<<<<
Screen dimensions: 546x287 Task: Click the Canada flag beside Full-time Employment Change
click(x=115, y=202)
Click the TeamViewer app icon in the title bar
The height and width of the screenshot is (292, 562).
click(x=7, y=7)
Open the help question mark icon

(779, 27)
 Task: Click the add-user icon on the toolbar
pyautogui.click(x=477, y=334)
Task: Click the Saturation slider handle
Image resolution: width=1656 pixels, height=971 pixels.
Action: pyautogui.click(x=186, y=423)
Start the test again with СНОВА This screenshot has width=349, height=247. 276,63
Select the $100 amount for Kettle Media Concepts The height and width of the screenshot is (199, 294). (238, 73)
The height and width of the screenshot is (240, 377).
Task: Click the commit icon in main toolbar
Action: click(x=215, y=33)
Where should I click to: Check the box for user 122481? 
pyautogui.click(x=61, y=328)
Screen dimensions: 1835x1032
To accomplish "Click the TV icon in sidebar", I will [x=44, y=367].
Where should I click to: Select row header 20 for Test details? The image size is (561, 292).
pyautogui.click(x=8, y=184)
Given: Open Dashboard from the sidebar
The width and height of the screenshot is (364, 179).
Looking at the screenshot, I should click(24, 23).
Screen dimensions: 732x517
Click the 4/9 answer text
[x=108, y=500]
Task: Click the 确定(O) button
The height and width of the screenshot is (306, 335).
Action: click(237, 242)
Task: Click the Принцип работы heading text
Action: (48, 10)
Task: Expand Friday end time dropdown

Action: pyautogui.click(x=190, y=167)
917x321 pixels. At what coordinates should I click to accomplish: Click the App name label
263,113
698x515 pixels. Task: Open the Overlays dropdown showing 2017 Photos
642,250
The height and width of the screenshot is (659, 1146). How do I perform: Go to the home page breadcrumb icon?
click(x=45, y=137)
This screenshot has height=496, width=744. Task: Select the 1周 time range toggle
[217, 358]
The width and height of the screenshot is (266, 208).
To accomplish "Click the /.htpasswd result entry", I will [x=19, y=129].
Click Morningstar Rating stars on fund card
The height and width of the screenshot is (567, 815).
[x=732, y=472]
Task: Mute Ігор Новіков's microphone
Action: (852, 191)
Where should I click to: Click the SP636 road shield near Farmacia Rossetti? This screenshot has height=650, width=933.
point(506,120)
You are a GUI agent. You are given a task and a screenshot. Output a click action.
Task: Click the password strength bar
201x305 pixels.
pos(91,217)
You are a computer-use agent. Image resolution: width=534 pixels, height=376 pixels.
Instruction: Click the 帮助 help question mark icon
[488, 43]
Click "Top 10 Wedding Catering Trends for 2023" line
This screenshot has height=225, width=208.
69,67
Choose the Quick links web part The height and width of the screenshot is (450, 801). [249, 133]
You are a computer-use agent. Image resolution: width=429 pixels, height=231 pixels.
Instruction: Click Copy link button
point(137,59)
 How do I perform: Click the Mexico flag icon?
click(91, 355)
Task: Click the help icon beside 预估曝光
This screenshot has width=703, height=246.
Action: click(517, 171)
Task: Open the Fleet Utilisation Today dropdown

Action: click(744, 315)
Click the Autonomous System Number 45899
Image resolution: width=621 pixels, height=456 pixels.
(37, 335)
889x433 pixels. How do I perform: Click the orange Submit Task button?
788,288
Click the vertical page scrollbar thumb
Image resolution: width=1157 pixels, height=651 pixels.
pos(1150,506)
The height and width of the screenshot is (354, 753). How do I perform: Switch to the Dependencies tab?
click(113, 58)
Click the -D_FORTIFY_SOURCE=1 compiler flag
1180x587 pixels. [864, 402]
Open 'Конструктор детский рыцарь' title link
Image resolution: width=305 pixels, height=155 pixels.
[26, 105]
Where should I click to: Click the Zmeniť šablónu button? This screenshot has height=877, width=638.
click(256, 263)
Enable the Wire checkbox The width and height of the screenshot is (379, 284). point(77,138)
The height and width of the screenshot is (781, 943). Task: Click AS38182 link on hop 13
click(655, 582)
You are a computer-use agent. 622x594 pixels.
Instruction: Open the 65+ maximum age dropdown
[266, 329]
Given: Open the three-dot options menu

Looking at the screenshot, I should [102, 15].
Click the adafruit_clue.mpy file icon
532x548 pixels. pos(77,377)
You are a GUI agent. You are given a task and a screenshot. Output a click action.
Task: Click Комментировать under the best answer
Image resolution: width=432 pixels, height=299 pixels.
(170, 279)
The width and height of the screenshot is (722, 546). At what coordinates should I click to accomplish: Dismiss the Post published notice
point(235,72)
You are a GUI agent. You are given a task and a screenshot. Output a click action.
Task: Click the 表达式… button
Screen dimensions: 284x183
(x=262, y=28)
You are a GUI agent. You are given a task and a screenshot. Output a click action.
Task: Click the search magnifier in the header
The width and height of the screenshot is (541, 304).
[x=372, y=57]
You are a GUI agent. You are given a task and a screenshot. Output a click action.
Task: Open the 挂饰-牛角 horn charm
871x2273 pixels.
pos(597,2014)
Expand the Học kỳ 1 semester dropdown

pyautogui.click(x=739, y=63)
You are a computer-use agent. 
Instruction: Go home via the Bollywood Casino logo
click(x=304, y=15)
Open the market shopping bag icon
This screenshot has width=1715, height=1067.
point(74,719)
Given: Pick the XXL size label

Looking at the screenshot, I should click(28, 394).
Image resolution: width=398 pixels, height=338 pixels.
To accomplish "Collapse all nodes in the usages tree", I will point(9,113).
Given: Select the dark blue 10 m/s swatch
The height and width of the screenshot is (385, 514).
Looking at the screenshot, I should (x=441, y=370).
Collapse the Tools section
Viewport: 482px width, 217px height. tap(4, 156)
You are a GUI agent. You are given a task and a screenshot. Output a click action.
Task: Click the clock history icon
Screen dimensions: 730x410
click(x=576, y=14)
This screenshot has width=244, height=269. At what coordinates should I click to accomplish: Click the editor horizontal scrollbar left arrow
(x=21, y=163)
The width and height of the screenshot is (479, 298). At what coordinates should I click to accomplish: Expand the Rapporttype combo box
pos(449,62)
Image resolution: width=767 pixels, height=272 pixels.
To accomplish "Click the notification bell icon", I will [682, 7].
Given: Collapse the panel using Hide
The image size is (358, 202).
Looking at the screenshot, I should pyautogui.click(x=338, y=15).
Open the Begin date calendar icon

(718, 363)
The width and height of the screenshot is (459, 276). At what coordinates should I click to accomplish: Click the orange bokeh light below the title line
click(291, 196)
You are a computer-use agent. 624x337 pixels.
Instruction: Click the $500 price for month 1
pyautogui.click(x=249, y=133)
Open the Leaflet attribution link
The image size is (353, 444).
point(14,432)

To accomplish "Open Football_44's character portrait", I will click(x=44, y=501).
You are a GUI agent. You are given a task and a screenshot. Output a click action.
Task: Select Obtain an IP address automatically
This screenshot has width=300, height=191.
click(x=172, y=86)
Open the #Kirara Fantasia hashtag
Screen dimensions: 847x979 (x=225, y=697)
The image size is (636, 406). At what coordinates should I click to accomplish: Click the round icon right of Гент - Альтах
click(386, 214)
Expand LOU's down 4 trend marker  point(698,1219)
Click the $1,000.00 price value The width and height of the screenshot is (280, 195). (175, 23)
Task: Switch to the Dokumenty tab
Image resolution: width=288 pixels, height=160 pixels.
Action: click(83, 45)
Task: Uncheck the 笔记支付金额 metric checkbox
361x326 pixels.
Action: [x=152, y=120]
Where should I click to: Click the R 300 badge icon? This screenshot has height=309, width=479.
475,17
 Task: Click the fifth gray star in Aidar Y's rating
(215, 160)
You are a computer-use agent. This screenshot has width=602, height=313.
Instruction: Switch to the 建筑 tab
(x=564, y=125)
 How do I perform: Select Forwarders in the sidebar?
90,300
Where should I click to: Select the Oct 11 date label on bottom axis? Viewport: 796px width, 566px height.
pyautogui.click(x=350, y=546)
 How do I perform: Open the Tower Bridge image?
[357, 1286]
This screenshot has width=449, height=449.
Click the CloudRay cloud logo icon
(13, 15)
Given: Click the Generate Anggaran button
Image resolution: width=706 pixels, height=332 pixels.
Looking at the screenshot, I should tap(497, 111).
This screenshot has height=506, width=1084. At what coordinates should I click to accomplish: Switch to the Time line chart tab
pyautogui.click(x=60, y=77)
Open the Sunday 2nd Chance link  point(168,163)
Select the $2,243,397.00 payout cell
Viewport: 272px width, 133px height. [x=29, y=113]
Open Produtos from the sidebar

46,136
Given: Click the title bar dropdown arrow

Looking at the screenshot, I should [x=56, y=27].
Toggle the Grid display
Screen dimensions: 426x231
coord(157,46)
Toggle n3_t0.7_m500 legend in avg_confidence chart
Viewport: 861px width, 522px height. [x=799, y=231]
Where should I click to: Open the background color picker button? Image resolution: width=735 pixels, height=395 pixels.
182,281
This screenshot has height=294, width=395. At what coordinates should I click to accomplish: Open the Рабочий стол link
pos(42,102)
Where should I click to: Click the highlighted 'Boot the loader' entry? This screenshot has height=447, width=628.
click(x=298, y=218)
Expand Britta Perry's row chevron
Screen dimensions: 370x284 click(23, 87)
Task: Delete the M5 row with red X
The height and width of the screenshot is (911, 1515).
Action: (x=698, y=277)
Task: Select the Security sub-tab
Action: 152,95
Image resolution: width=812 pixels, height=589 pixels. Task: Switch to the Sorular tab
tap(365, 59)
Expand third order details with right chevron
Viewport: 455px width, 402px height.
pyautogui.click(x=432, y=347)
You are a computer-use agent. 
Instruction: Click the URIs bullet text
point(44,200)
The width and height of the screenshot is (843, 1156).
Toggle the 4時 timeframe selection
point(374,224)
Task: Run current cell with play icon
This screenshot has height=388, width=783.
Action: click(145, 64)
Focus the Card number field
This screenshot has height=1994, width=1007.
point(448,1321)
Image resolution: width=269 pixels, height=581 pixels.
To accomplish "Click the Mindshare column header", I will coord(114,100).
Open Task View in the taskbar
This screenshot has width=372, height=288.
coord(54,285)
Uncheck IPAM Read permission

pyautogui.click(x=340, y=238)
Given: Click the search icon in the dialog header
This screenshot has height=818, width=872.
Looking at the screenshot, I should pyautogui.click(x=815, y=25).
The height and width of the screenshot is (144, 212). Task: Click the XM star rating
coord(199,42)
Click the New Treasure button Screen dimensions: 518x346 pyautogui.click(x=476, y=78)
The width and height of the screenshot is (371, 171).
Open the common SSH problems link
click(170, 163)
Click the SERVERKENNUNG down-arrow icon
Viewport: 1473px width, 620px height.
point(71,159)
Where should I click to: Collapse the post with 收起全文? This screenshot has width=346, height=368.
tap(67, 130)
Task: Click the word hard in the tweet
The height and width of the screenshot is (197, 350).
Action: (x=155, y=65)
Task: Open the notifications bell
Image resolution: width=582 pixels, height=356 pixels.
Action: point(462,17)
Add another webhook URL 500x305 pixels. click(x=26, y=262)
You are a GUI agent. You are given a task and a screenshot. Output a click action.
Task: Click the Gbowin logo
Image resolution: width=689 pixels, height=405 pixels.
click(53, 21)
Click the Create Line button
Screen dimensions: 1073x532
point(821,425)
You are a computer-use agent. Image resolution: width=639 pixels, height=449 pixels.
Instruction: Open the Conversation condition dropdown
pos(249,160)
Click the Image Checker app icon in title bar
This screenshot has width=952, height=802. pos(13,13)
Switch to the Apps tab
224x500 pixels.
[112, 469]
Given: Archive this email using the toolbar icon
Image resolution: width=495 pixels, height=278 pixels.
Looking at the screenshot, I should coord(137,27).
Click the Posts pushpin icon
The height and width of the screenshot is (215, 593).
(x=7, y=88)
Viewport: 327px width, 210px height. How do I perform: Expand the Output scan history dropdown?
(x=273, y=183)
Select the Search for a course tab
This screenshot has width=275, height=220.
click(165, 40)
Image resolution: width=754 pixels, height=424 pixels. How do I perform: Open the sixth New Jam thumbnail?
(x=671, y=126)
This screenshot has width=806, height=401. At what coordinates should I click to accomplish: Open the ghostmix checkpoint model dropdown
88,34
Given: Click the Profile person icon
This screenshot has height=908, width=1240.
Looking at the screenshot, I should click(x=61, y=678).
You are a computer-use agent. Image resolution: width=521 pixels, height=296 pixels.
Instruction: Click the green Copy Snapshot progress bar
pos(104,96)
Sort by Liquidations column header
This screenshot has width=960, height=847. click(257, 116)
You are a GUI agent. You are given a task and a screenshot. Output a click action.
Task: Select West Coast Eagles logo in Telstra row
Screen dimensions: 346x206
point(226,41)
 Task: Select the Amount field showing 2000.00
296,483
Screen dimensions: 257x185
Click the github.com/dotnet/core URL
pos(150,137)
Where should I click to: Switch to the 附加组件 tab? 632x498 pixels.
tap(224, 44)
>>>>
**Problem description**
Look for the word "bell" in the records above, count the lines that hold it, and give only that number.

**Answer space**
2